» **WORKING DATA**:
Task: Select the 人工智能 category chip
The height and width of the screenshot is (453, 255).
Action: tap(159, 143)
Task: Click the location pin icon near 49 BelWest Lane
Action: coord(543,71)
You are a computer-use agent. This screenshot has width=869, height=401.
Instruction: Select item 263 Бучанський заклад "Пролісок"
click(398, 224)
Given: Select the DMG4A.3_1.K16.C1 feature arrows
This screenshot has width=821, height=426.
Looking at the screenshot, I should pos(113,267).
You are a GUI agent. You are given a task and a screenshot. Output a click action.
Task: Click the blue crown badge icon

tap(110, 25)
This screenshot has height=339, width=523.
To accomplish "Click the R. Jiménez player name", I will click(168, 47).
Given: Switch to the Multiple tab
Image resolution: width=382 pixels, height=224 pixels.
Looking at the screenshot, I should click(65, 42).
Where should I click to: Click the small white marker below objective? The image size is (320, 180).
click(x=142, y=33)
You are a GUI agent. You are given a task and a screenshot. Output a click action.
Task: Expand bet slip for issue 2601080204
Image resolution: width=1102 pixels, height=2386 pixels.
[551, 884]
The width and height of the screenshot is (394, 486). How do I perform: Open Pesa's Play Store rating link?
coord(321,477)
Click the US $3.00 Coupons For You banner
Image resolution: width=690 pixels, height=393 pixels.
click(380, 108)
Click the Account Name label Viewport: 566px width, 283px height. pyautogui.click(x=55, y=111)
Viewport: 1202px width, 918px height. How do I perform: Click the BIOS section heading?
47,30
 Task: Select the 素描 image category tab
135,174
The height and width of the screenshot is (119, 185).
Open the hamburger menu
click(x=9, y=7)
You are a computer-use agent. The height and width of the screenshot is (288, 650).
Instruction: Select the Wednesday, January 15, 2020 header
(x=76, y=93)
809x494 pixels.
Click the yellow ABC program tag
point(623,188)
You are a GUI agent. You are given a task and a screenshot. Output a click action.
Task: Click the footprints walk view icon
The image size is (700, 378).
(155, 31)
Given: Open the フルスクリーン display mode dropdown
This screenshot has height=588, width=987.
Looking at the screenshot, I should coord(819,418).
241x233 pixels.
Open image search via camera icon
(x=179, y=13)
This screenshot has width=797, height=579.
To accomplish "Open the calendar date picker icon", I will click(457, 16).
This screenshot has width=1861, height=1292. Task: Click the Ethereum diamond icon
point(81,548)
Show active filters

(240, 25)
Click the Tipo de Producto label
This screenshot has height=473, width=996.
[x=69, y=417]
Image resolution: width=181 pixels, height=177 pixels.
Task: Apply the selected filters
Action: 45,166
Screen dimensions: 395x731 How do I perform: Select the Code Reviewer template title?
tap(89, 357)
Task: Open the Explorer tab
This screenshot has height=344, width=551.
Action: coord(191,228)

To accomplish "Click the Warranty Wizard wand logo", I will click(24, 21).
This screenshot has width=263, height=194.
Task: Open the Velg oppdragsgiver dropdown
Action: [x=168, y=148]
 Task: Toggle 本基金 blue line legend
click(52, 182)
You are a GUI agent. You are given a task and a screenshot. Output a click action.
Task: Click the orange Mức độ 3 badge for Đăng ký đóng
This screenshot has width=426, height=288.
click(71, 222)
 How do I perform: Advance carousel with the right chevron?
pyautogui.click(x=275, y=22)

» **ASSIGNMENT**: All of the data above should be written out again word for word.

» **SOLUTION TO THIS PROBLEM**:
Task: Select the 人工智能 category chip
The height and width of the screenshot is (453, 255).
Action: tap(159, 143)
Task: Click the location pin icon near 49 BelWest Lane
Action: coord(543,71)
You are a computer-use agent. This screenshot has width=869, height=401.
Instruction: Select item 263 Бучанський заклад "Пролісок"
click(398, 224)
Given: Select the DMG4A.3_1.K16.C1 feature arrows
This screenshot has width=821, height=426.
Looking at the screenshot, I should pos(113,267).
You are a GUI agent. You are given a task and a screenshot. Output a click action.
Task: Click the blue crown badge icon

tap(110, 25)
This screenshot has height=339, width=523.
To accomplish "Click the R. Jiménez player name", I will click(168, 47).
Given: Switch to the Multiple tab
Image resolution: width=382 pixels, height=224 pixels.
Looking at the screenshot, I should click(65, 42).
Where should I click to: Click the small white marker below objective? The image size is (320, 180).
click(x=142, y=33)
You are a GUI agent. You are given a task and a screenshot. Output a click action.
Task: Expand bet slip for issue 2601080204
Image resolution: width=1102 pixels, height=2386 pixels.
[551, 884]
The width and height of the screenshot is (394, 486). How do I perform: Open Pesa's Play Store rating link?
coord(321,477)
Click the US $3.00 Coupons For You banner
Image resolution: width=690 pixels, height=393 pixels.
click(380, 108)
Click the Account Name label Viewport: 566px width, 283px height. pyautogui.click(x=55, y=111)
Viewport: 1202px width, 918px height. How do I perform: Click the BIOS section heading?
47,30
 Task: Select the 素描 image category tab
135,174
The height and width of the screenshot is (119, 185).
Open the hamburger menu
click(x=9, y=7)
You are a computer-use agent. The height and width of the screenshot is (288, 650).
Instruction: Select the Wednesday, January 15, 2020 header
(x=76, y=93)
809x494 pixels.
Click the yellow ABC program tag
point(623,188)
You are a GUI agent. You are given a task and a screenshot. Output a click action.
Task: Click the footprints walk view icon
The image size is (700, 378).
(155, 31)
Given: Open the フルスクリーン display mode dropdown
This screenshot has height=588, width=987.
Looking at the screenshot, I should coord(819,418).
241x233 pixels.
Open image search via camera icon
(x=179, y=13)
This screenshot has width=797, height=579.
To accomplish "Open the calendar date picker icon", I will click(457, 16).
This screenshot has width=1861, height=1292. Task: Click the Ethereum diamond icon
point(81,548)
Show active filters

(240, 25)
Click the Tipo de Producto label
This screenshot has height=473, width=996.
[x=69, y=417]
Image resolution: width=181 pixels, height=177 pixels.
Task: Apply the selected filters
Action: 45,166
Screen dimensions: 395x731 How do I perform: Select the Code Reviewer template title?
tap(89, 357)
Task: Open the Explorer tab
This screenshot has height=344, width=551.
Action: coord(191,228)

To accomplish "Click the Warranty Wizard wand logo", I will click(24, 21).
This screenshot has width=263, height=194.
Task: Open the Velg oppdragsgiver dropdown
Action: [x=168, y=148]
 Task: Toggle 本基金 blue line legend
click(52, 182)
You are a GUI agent. You are given a task and a screenshot. Output a click action.
Task: Click the orange Mức độ 3 badge for Đăng ký đóng
This screenshot has width=426, height=288.
click(71, 222)
 How do I perform: Advance carousel with the right chevron?
pyautogui.click(x=275, y=22)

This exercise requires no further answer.